Crude Ends 12 Day Price Slump as Goldman Predicts a Return to Higher Prices

by Ship & Bunker News Team
Wednesday November 14, 2018

It's unclear if crude can avoid weekly losses, but on Wednesday at least it finally ended a 12 day losing streak with a 1 percent rebound for the U.S. benchmark, buoyed by the expectation that the Organization of the Petroleum Exporting Countries (OPEC) will agree next month to cut output to avoid what is perceived to be an impending global glut.

West Texas Intermediate settled up 56 cents to $56.25 per barrel compared to falling 7 percent to a one-year low on Tuesday; Brent climbed 51 cents to $65.08 per barrel after plunging 6 percent to settle at an eight-month low in the previous session.

Of course, it remains to be seen if both benchmarks will consolidate these modest gains in the days ahead, especially given the numerous factors pressuring prices, including a massive build up in production from the U.S. (which will reportedly climb to over 12 million barrels per day in the first half of 2019), Russia, and other nations, and various reports predicting a waning of demand globally.

Jim Ritterbusch, president of Ritterbusch and Associates, said in a note, "This market is attempting to find a price bottom following an unprecedented 12 consecutive days of decline.

"Although the supply surplus is still relatively modest, the market is focusing on the dynamic of expansion in the overhang that will need to show signs of reversal before a price bottom can be established."

It's also unclear if OPEC's proposed output cuts - assuming they will be agreed upon when the cartel meets next month in Vienna - will effectively mitigate production increases from other countries; however, Goldman Sachs believes stronger prices lie ahead for crude.

Jeff Currie, head of commodity research at Goldman Sachs, told CNBC that concerns about deteriorating demand for oil are "overblown" and that the rapid decline of crude prices has been driven by momentum trading, in which traders buy or sell assets as the price moves decisively higher or lower.

He added that rising volatility in oil markets will soon discourage momentum traders: "You take away the momentum players, then you need the physical catalyst; what's the physical catalyst?
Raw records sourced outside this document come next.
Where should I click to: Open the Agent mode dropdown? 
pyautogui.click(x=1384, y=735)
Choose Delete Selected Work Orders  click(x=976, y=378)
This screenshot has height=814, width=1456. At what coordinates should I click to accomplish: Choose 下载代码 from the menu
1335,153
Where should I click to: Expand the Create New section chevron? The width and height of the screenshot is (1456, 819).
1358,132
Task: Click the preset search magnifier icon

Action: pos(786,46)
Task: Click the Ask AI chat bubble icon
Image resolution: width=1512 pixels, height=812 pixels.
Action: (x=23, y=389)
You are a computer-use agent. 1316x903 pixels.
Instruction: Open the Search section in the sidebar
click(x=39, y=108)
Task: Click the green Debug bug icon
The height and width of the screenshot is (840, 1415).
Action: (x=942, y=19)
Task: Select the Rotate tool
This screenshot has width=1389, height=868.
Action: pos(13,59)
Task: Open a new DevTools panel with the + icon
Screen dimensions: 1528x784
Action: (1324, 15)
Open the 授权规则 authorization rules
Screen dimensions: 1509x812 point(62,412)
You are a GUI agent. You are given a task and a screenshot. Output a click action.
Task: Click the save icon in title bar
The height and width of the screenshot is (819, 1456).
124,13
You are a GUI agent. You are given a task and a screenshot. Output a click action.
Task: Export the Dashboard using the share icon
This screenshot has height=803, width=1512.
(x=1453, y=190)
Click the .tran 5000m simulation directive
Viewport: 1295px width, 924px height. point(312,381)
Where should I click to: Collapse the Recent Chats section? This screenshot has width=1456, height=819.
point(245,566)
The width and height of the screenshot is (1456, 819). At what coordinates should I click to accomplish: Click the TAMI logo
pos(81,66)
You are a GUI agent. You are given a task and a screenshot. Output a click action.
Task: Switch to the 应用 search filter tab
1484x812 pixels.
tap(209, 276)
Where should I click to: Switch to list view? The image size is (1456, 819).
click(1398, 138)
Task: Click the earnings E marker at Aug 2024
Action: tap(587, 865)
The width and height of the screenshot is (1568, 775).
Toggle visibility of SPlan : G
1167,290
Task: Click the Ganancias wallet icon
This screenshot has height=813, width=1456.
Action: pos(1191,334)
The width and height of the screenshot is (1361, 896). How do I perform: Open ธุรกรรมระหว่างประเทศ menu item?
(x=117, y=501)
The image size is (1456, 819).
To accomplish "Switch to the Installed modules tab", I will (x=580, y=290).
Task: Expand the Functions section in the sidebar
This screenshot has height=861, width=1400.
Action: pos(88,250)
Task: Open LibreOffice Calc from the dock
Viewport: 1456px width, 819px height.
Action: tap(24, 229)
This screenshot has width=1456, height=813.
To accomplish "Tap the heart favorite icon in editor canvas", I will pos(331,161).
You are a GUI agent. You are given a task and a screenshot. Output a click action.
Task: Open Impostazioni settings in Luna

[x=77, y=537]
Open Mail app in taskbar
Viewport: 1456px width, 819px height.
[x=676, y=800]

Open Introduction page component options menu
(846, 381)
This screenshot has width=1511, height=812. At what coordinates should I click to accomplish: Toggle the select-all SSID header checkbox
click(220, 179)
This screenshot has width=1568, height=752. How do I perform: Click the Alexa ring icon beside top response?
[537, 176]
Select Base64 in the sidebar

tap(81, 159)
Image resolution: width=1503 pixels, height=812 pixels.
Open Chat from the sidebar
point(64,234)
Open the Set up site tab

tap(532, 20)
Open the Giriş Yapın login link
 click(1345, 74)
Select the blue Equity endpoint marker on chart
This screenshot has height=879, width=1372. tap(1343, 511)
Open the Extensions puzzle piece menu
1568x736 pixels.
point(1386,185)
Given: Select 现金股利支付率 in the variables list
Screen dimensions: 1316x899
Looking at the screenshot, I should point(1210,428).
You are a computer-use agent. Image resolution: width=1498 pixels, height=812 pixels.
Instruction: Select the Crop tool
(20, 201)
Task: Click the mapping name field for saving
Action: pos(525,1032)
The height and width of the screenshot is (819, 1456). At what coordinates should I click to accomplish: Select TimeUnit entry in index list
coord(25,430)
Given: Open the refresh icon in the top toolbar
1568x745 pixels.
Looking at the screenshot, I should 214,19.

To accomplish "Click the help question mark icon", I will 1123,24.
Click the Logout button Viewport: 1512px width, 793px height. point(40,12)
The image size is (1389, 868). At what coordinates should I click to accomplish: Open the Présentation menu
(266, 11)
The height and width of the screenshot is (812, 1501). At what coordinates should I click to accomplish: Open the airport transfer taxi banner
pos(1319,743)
OPEC."

Confident that the cartel will throttle back output, Currie concluded that  the current price environment will end: "Historically you bounce right back to where you were before: our target for first quarter this year is $75 a barrel on Brent."

The problem with Goldman Sachs' analysis of late pertains to a lack of consistency: last month Bloomberg took time to compare statements from Currie and his colleagues on September 25 to those of October 2, and they revealed a 180 degree turnaround in outlooks on everything from the ability of other nations to make up for Iran's losses under the U.S. sanctions to the likelihood of prices escalating unchecked.